Dataset records:

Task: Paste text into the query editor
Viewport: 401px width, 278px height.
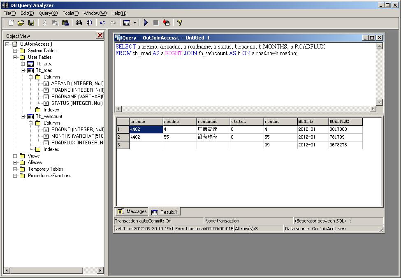Action: click(x=66, y=23)
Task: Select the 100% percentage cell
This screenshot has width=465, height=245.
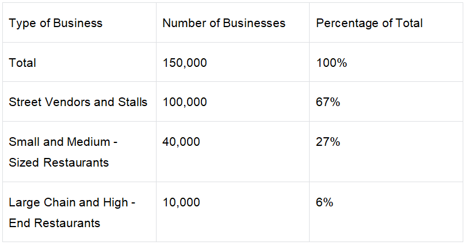Action: 386,62
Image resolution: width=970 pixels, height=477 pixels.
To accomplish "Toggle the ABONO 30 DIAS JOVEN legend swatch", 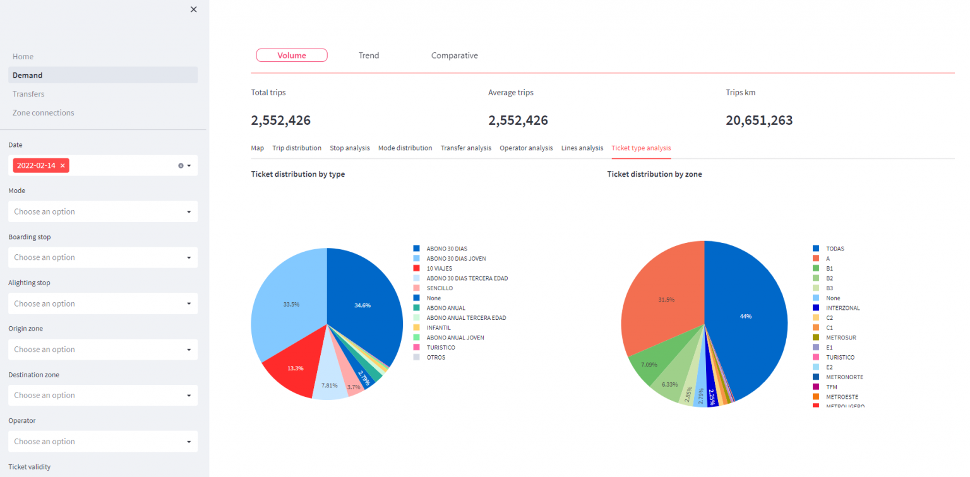I will click(x=416, y=259).
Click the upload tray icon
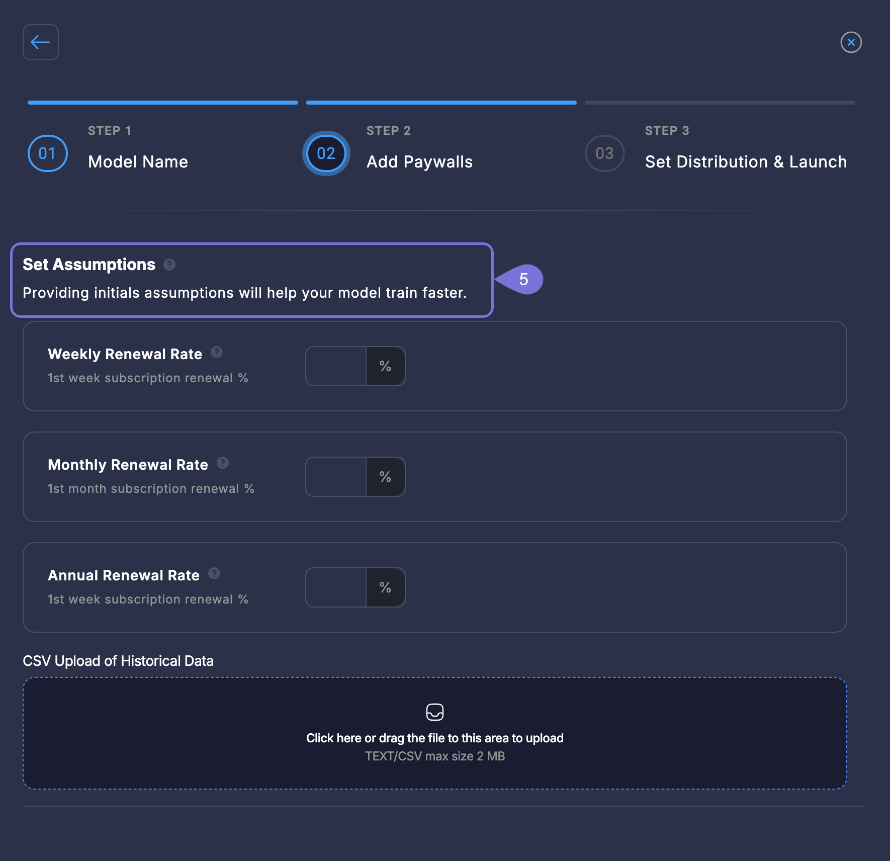Image resolution: width=890 pixels, height=861 pixels. click(435, 712)
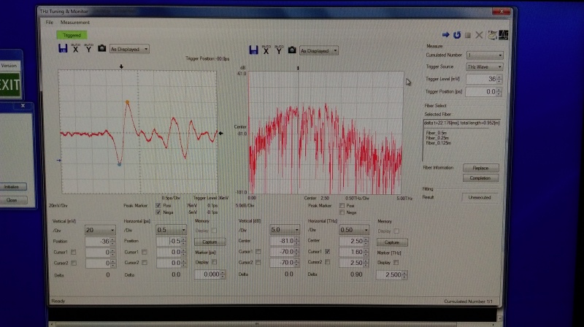Click the blue circular refresh icon

pos(457,34)
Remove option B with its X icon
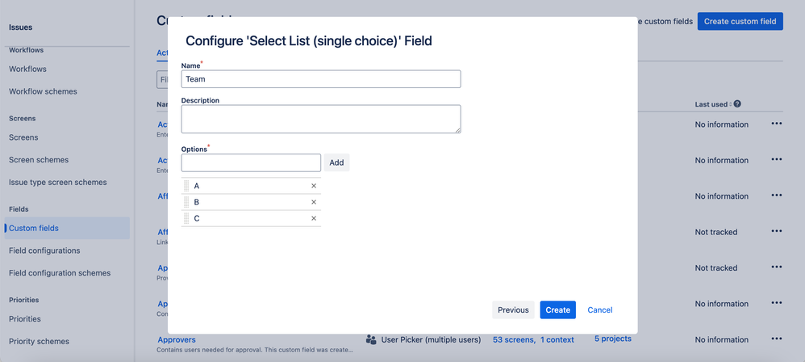 (x=314, y=202)
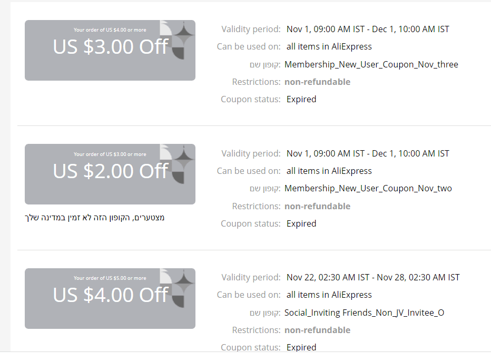
Task: Click the Hebrew notice under the $2.00 coupon
Action: pos(95,217)
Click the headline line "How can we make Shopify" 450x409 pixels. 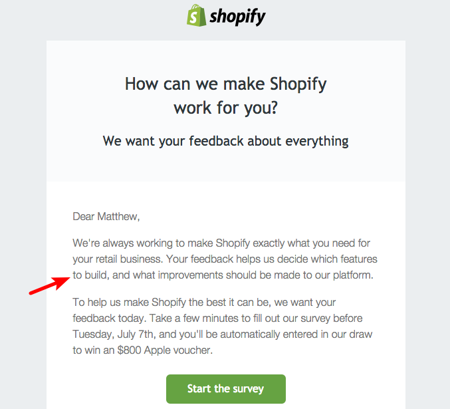pos(225,84)
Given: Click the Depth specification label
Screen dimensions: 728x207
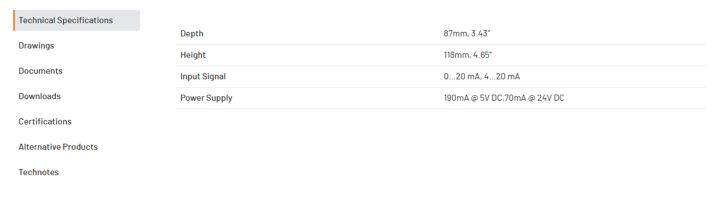Looking at the screenshot, I should [x=192, y=34].
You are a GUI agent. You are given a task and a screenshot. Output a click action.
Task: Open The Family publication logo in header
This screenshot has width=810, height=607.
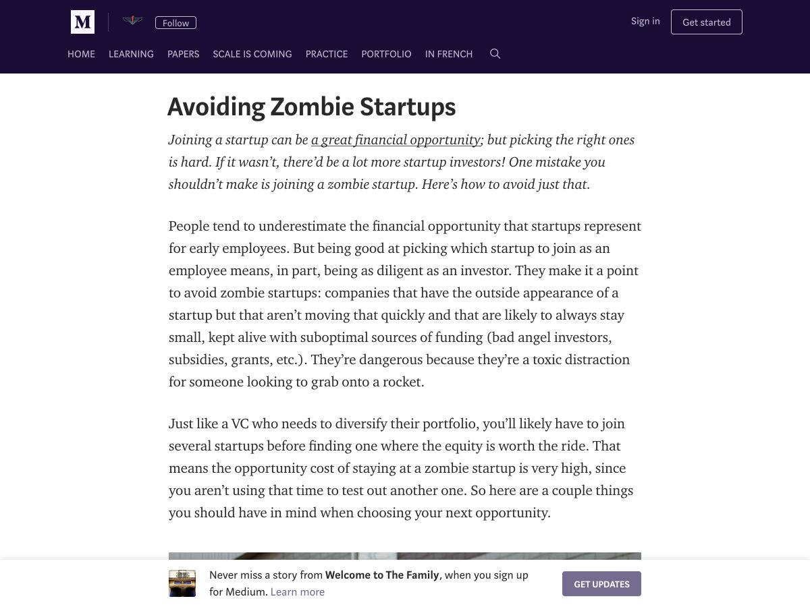(132, 22)
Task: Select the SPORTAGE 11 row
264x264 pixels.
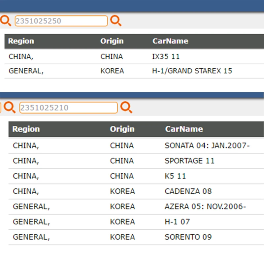Action: click(x=136, y=161)
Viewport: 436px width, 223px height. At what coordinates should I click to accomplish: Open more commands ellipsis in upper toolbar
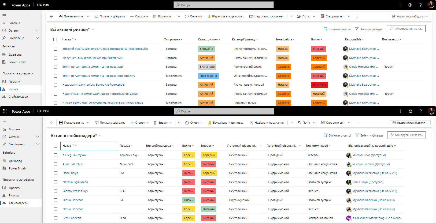pyautogui.click(x=358, y=16)
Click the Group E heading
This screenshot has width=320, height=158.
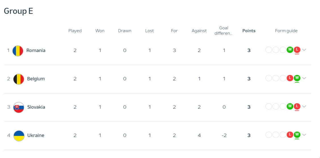click(18, 11)
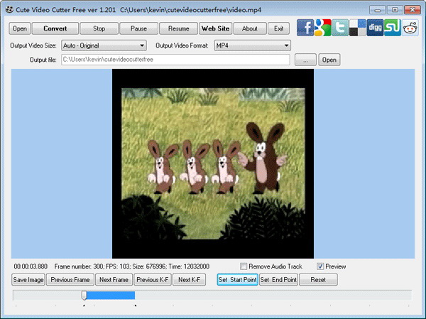Image resolution: width=426 pixels, height=319 pixels.
Task: Click Set End Point button
Action: pos(278,279)
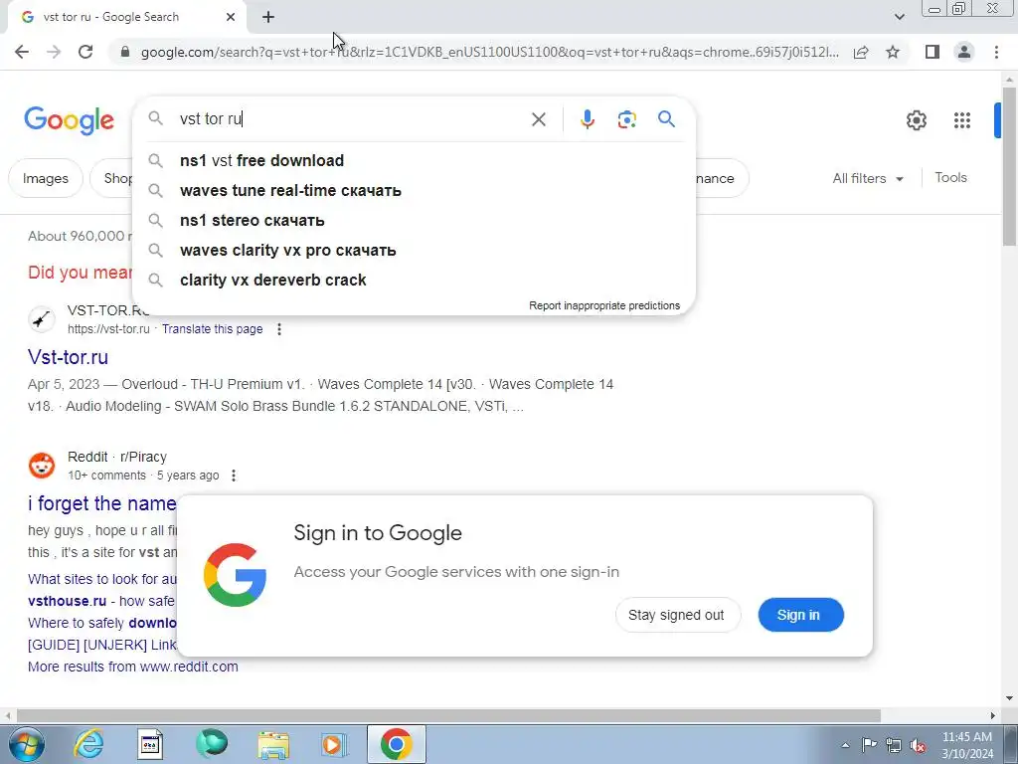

WORK REQUEST:
Go over the data and return every line that includes the word "Select".

ANSWER TO THE PROBLEM:
Task: Select the 100% percentage cell
Task: Select the SPORTAGE 11 row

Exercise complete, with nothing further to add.